#### AZIONE RICHIESTA A
Secondo il brano sul Giro d'Italia riportato più sotto, quali corridori hanno vinto Giro e Tour nello stesso anno? Elencali tutti.
#### AZIONE RICHIESTA B
Prosegui il brano sul Giro d'Italia riportato più sotto, riprendendo subito dopo la sua ultima frase.

=== DOCUMENTO DI ORIGINE ===

Ha cominciato l’ennesima salita, una lunga convalescenza, e dopo un mese ancora niente bici per lui che non ha mai smesso di pedalare: si concede regolari e piacevoli pedalate con i vecchi amici, senza grossi sforzi, sulle piatte strade delle Fiandre. Protesta vagamente burbero: «Ma dobbiamo parlare di me e della mia salute o del Giro d'Italia?». Del Giro, Eddy, e soprattutto del fatto che quest'anno c'è un corridore, Tadej Pogacar, che parte con la missione di vincere appunto il Giro e Tour lo stesso anno, accoppiata impresa riuscita ad appena sette corridori nella storia del ciclismo: Coppi, Anquetil, Merckx appunto, Hinault, Roche, Indurain e Pantani. Eddy ci riuscì tre volte, nessuno come lui, ovviamente: «Io penso che Pogacar ce la possa fare, sì. Ha tutte le caratteristiche per riuscirci». Eppure Roger De Vlaeminck giorni fa ha detto senza girarci attorno che «Pogacar non vale la metà di Merckx...». Eddy non ci sta: «Sono idee di Roger, è sbagliato paragonare corridori ed epoche diverse, non si può, non è giusto», anche se da più parti accostano il fenomeno sloveno proprio al Cannibale, Eddy appunto, per la voglia di vincere sempre, perché ci riesce pure, perché corre le classiche e i grandi giri a tappe come facevano i campioni di una volta, al diavolo la specializzazione. «Pogacar e Van der Poel lo hanno dimostrato, sono i più forti in questo ciclismo, sono ragazzi a cui piace vincere e lo fanno dappertutto».

=== RIGHE FORNITE ===

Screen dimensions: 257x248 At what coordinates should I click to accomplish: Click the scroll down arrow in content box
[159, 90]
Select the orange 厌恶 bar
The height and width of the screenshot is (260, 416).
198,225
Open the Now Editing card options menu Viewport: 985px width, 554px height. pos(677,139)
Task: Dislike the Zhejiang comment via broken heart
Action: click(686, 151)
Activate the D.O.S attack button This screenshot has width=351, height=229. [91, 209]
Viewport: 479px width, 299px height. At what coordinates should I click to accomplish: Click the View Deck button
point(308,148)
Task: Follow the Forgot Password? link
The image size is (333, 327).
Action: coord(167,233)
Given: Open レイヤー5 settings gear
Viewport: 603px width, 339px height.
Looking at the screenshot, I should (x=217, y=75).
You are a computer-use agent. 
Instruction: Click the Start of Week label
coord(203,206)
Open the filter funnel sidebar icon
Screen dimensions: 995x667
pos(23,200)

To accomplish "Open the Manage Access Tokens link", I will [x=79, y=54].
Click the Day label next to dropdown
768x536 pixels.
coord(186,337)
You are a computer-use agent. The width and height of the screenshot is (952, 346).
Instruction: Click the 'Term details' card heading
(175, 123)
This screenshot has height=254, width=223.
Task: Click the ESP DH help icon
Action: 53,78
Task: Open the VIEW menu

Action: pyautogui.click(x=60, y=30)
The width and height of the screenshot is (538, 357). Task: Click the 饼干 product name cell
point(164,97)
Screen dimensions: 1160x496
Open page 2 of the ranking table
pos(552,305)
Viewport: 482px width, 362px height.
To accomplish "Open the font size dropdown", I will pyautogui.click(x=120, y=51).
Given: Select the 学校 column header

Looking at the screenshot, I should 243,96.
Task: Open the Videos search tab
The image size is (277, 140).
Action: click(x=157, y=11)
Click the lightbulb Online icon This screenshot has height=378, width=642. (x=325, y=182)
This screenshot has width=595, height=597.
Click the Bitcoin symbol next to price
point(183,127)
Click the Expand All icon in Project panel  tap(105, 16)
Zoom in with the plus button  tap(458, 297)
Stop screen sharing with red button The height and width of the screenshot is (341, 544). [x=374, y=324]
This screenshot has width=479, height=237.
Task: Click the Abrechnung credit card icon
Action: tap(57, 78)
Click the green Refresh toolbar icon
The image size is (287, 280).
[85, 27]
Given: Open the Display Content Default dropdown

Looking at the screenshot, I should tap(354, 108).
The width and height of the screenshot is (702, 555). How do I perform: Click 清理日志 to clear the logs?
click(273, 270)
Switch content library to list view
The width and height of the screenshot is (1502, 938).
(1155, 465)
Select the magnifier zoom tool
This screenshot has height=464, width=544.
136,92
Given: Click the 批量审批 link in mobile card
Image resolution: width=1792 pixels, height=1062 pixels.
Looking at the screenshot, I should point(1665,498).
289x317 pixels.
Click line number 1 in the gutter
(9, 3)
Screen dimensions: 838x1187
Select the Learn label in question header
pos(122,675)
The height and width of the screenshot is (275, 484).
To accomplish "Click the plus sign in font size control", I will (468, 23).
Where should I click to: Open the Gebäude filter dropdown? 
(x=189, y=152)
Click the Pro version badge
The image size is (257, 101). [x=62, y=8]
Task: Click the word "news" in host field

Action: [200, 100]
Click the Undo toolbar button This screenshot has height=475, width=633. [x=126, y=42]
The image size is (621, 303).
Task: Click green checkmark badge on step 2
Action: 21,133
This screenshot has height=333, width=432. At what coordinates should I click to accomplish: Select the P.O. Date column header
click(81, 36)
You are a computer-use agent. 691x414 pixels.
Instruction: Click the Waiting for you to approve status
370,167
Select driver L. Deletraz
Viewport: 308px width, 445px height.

===

#### RISPOSTA A
Coppi, Anquetil, Merckx, Hinault, Roche, Indurain e Pantani.

#### RISPOSTA B
Proprio come era lui, che non cedeva ai calcoli: «Ai miei tempi c’erano 150 gare l’anno, e si gareggiava ovunque, i corridori di oggi ne fanno sì e no la metà. Come ci riuscivo? La fatica c’era, certo, non si andava in ritiro in montagna, non si faceva niente di particolare. Non staccavo mai, dopo il Giro andavo a correre il Giro di Svizzera, e poi al Tour de France. Come facevo? Beh, forse ero forte...».
QUALITÀ
Era forte eccome, e poi vincere Giro e Tour lo stesso anno è impresa da pochi eletti, non capita dal 1998 di Marco Pantani. «Che qualità si devono avere? È un insieme di fattori, devi essere forte di gambe, di testa, devi stare attento a non cadere, devi saperti gestire». È molto affezionato al Giro e all’Italia, Eddy, sentitamente ricambiato. Lo ha vinto cinque volte, il Giro, «e sono legato soprattutto al primo, quello del 1968, forse proprio perché era la prima volta, e anche per il percorso, con le Tre Cime di Lavaredo». Fu la tappa più dura, che rivelò al mondo la forza di Merckx, allora 22 anni, prima una rimonta furiosa sui fuggitivi che avevano nove minuti di vantaggio, poi un assolo irresistibile, lui che si infila nella maglia rosa e la porta fino alla fine, precedendo di cinque minuti Adorni, suo compagno di squadra. A quel Giro unì poi i successi dal 1970, del 1972, del 1973 e del 1974. «I rivali più impegnativi? Gimondi e lo spagnolo Fuente. Ma ricordo anche la fatica che feci nel 1976», quando chiuse all’ottavo posto, il suo ultimo Giro, anonimo, non da lui. Due anni dopo decise che era ora di scendere dalla bici, appesantito dalla gloria e dagli anni. Sono passate 46 primavere, da quel giorno, e il ciclismo non ha più trovato un altro Merckx, né qualcuno che ci si sia mai avvicinato, «e basta paragoni, su...».